Les employeurs canadiens peinent à pourvoir des postes critiques malgré le temps et les ressources considérables qu’ils consacrent au recrutement. Souvent, le problème tient moins à une pénurie de talents qu’au fait que les gestionnaires d'embauche ne recherchent que des candidats dont l’expérience répond à tous les critères de leur liste d’exigences.
Cette approche est compréhensible à une époque où l’IA, l’automatisation et d’autres technologies redéfinissent les modes de travail. Les employeurs accordent une plus grande valeur aux compétences spécifiques au poste, telles que la maîtrise de l’IA, l’aisance numérique et la résolution de problèmes à l’aide de la technologie, et ils souhaitent que les candidats démontrent clairement qu'ils possèdent ces compétences. Pourtant, bon nombre de ces capacités émergentes ne font partie des pratiques commerciales courantes que depuis peu de temps. Par conséquent, les gestionnaires d'embauche recherchent souvent des candidats possédant une vaste expérience de l'utilisation de technologies et d'outils relativement nouveaux.
L'écart grandissant entre les attentes en matière d'embauche et les talents disponibles soulève une question cruciale : dans un marché du travail où les postes évoluent plus rapidement que jamais, les employeurs mettent-ils trop l’accent sur l’expérience directe et pas assez sur le potentiel d’apprentissage et de croissance des candidats?

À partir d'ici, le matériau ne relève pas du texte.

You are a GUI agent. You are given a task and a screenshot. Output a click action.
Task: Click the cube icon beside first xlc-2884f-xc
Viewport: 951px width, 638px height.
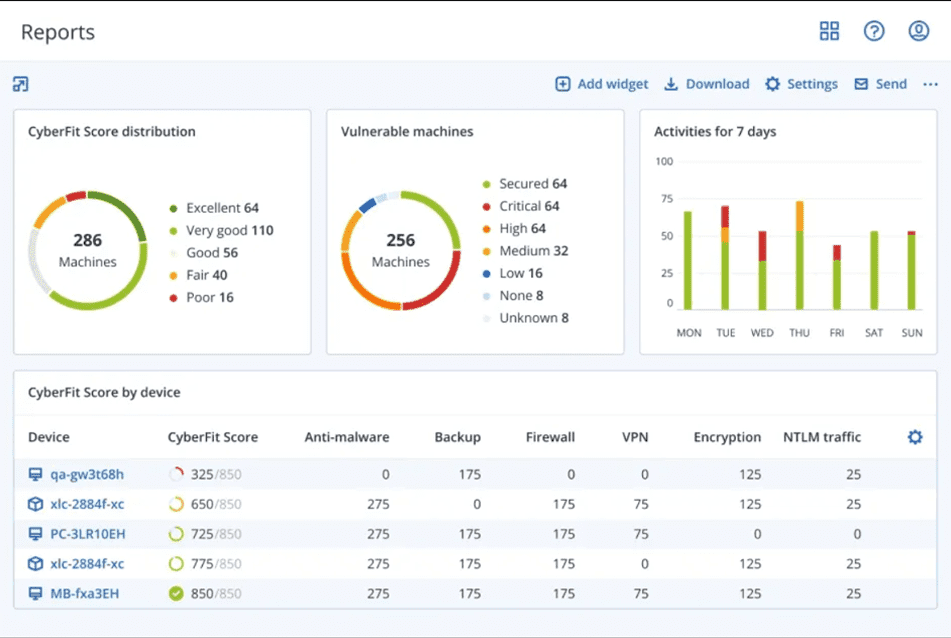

Depuis des décennies, l’expérience directe est considérée comme le choix le plus sûr en matière de recrutement. Traditionnellement, les descriptions de poste priorisaient les candidats ayant occupé des postes similaires, dans des secteurs similaires et avec des outils similaires. Mais de nos jours, définir les critères d'adéquation à un poste de manière trop restrictive, en mettant l'accent sur une expérience identique plutôt que sur l'éventail plus large des compétences nécessaires pour réussir, peut réduire considérablement un bassin de talents déjà limité.
Des candidats dotés de solides compétences transférables et d’un fort potentiel de croissance sont ignorés simplement parce qu’ils ne répondent pas à tous les critères recherchés, et les employeurs se retrouvent à rechercher des candidats qui n’existent peut-être même pas.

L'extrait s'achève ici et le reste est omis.